Second place goes to defence firm Babcock International Group, which operates in similar sectors. Its share price is over six times what it was five years ago. Third place goes to fast-growing mobile telecoms group Airtel Africa, whose stock is up nearly 364% in 60 months.
Where are the next superstars?
One thing all three of these companies have in common is their shares were wildly undervalued in February 2021. However, so were most stocks worldwide, as the Covid-19 crisis didn’t recede until late 2021.
Alas, lacking a crystal ball or clairvoyance, I can’t tell you which stocks will be the superstars of the next five years. However, I do part-own one company whose cheap shares I believe to be a potential recovery play.
That business is Greggs (LSE: GRG), the food-on-the-go bakery chain. Founded in 1939, Newcastle upon Tyne-based Greggs has over 2,600 outlets selling sausage rolls, steak bakes, sandwiches, and hot drinks by the millions weekly. It employs 33,000 people UK-wide and is constantly expanding its estate, menu, and opening hours to win yet more custom.
Unfortunately, Greggs’ sales growth has slowed in the ongoing cost-of-living crisis. Also, higher energy bills, increased employer National Insurance contributions, and rising wages have hit the group’s profitability.

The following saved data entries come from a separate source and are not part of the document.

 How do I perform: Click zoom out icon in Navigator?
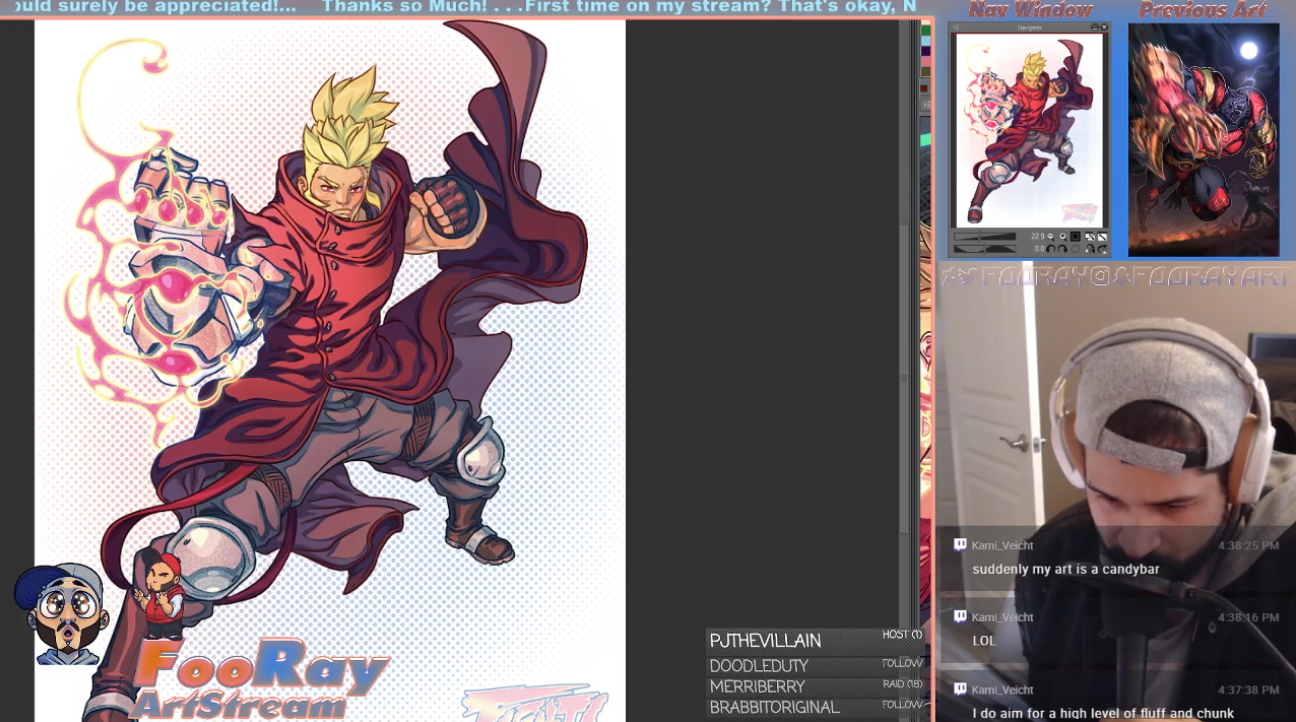[x=1050, y=237]
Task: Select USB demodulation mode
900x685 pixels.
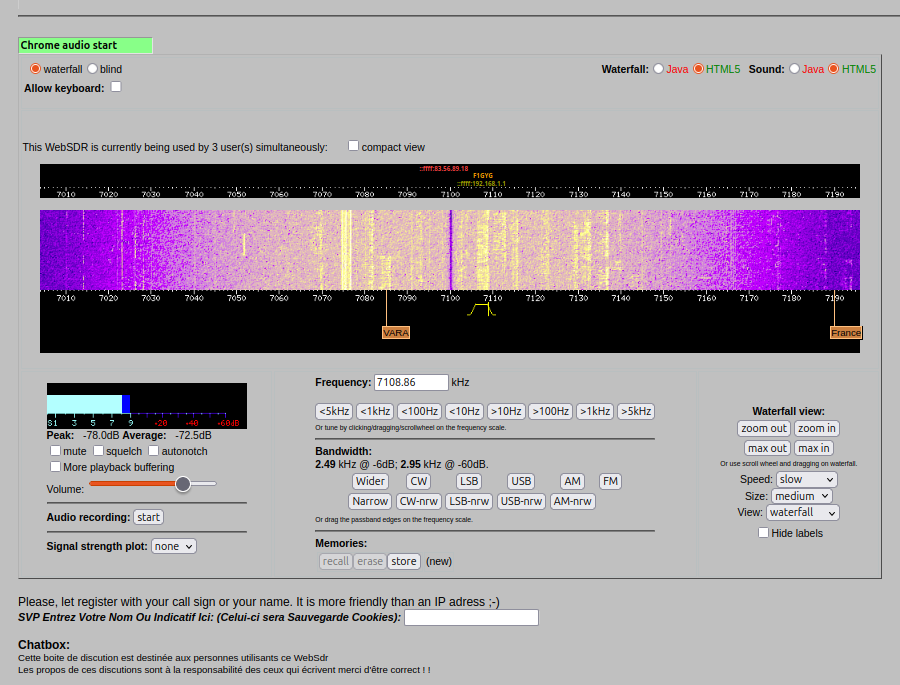Action: (521, 481)
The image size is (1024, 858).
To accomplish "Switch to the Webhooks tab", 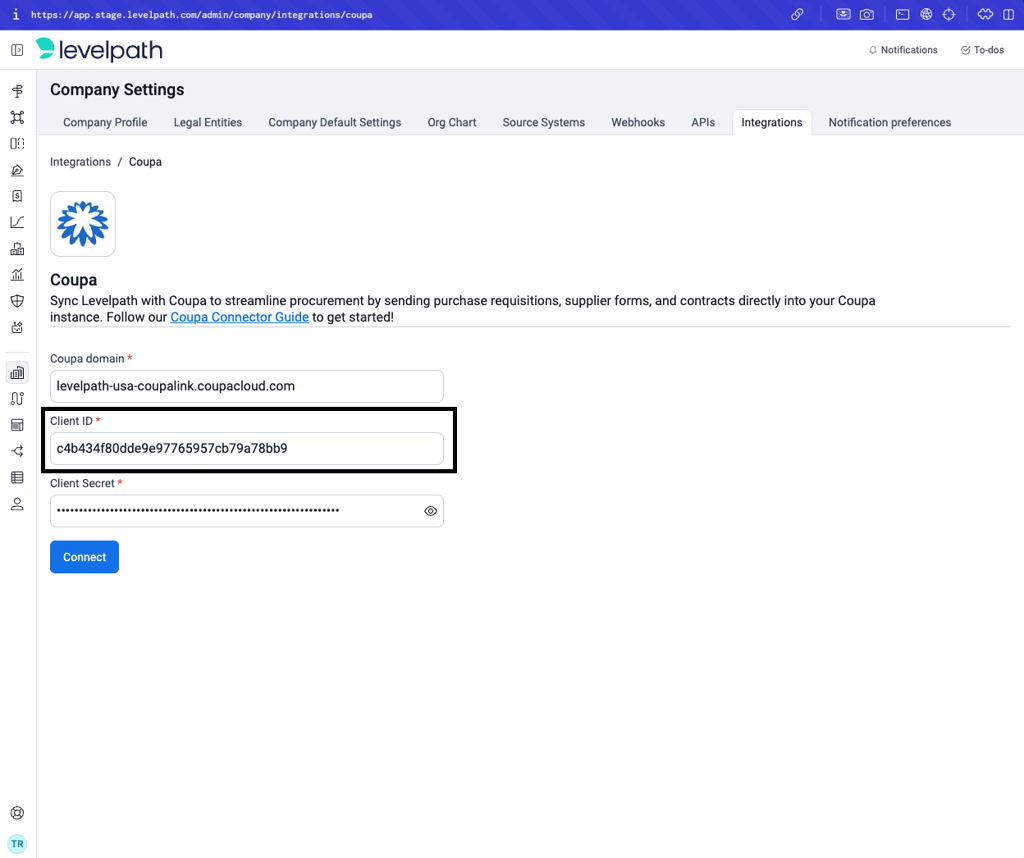I will tap(638, 122).
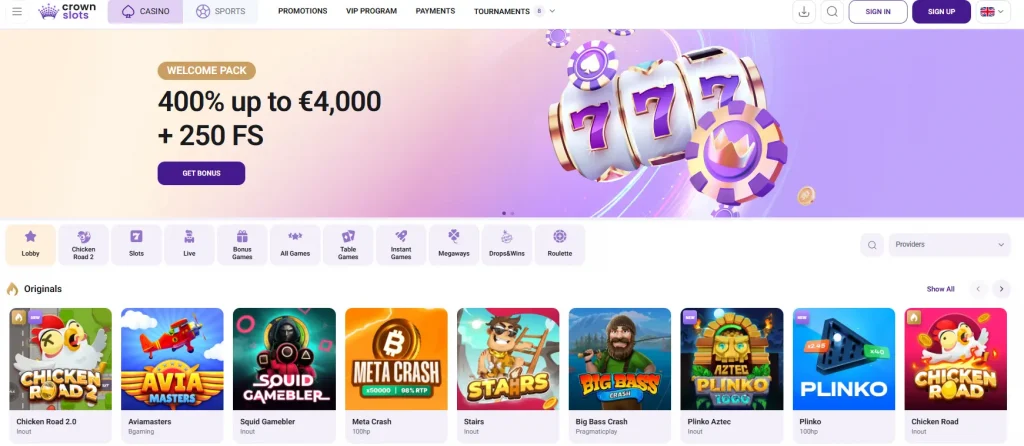Open the hamburger menu icon

click(17, 11)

As a result, the shares have dived 24.4% over one year and 24.8% over five years. They now trade on a modest 11.1 times trailing earnings, delivering an earnings yield of 9% a year. This means that the market-beating dividend yield of 4.4% a year is covered twice by historic earnings.
As I write, Greggs shares stand at 1,572p, down 7.4% from the 1,697p my family portfolio paid for our holding in mid-2025. I’m so convinced that Greggs will bounce back that, if I had the funds, I’d buy the entire company today. Let’s see whether my prediction was right or rubbish in 2031!